> _Exercise prompt_:
Your task is to find every line in the records that holds the string "page" and copy it.

> _Given information_:
Content starts

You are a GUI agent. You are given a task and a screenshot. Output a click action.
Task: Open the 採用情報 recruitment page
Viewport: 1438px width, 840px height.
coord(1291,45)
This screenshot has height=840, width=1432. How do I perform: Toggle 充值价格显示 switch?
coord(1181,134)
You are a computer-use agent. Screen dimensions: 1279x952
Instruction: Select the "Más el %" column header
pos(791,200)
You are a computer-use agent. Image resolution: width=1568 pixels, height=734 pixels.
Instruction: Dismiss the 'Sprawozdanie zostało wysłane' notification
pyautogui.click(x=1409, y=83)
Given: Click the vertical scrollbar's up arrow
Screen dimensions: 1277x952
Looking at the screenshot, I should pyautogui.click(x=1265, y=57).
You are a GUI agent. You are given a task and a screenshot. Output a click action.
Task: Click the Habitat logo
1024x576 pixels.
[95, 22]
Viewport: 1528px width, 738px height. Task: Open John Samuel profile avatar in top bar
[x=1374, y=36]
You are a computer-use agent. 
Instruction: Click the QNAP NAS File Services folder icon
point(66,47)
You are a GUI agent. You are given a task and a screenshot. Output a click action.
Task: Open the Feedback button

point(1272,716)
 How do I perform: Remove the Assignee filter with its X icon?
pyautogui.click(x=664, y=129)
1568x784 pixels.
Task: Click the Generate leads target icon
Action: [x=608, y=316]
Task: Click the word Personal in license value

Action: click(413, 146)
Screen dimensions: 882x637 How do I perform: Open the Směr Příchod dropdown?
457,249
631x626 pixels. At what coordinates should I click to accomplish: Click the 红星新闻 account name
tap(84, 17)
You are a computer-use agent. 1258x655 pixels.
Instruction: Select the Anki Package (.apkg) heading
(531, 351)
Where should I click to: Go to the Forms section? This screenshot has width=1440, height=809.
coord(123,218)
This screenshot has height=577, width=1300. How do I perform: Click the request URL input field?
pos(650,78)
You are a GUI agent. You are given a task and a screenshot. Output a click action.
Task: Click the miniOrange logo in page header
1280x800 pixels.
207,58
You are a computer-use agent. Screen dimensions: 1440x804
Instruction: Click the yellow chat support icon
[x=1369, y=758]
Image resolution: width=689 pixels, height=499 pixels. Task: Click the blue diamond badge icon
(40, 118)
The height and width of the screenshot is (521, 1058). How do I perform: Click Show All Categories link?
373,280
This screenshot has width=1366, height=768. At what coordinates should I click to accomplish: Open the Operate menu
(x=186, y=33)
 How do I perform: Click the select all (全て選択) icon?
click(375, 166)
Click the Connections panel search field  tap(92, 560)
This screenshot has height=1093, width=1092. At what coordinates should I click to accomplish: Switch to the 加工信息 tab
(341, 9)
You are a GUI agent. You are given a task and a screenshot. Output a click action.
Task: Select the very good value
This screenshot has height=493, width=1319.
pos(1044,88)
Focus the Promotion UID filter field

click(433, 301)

Content ends

> _Response to the task_:
Task: Open the 採用情報 recruitment page
Task: Click the miniOrange logo in page header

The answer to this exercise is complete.